Introduction to Machine Learning

Core ML concepts: types of learning, ensemble methods, and where each algorithm fits.

What is Machine Learning?

Machine learning (ML) is a branch of artificial intelligence where systems learn patterns from data instead of being explicitly programmed. Performance improves automatically as more data is provided.

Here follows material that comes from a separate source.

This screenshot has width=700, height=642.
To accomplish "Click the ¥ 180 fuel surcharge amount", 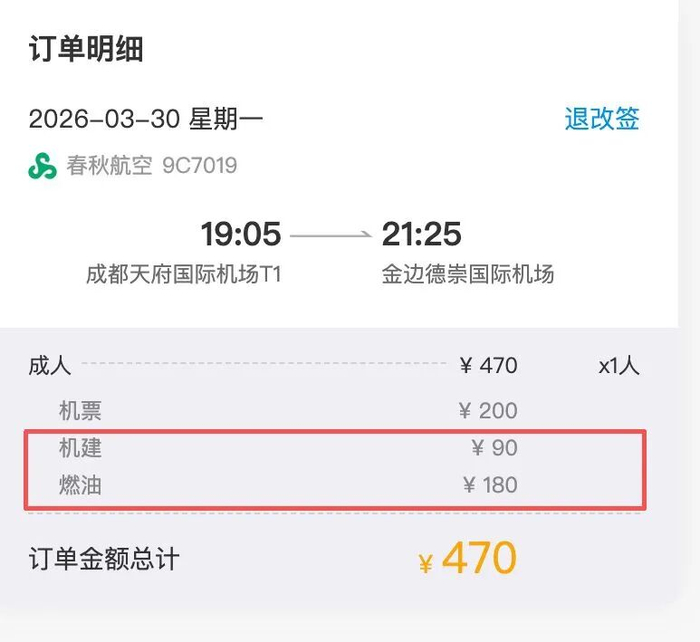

The key idea: instead of writing rules by hand, you feed data to an algorithm and let it discover the rules itself.

Types of Machine Learning

1. Supervised Learning

You train the model on labeled data (input + correct output). Two main categories:

Regression

Predicting continuous values.

Linear Regression
Ridge / Lasso
Decision Tree Regressor
Random Forest Regressor
SVR
KNN Regressor

Classification

Predicting categories/labels.

Logistic Regression
Decision Tree
Random Forest
KNN
SVM
Naive Bayes
Gradient Boosting (XGBoost, LightGBM)

2. Unsupervised Learning

Train on unlabeled data (no known output).

Clustering

Grouping similar items.

K-Means
DBSCAN
Hierarchical Clustering
Mean Shift

Dimensionality Reduction

Reducing number of features.

PCA
t-SNE
LDA
Autoencoders

3. Reinforcement Learning

An agent learns by taking actions in an environment and receiving rewards.

Q-Learning
Deep Q Networks (DQN)
SARSA
Policy Gradient Methods
Actor-Critic Methods

4. Semi-Supervised Learning

Uses a small amount of labeled data + large amounts of unlabeled data. Useful when labeling is expensive.

Self-Training Classifier
Label Propagation
Semi-Supervised SVM
Pseudo-labeling

Ensemble Learning

Ensemble learning combines multiple models to create a better one. It typically improves accuracy and reduces overfitting.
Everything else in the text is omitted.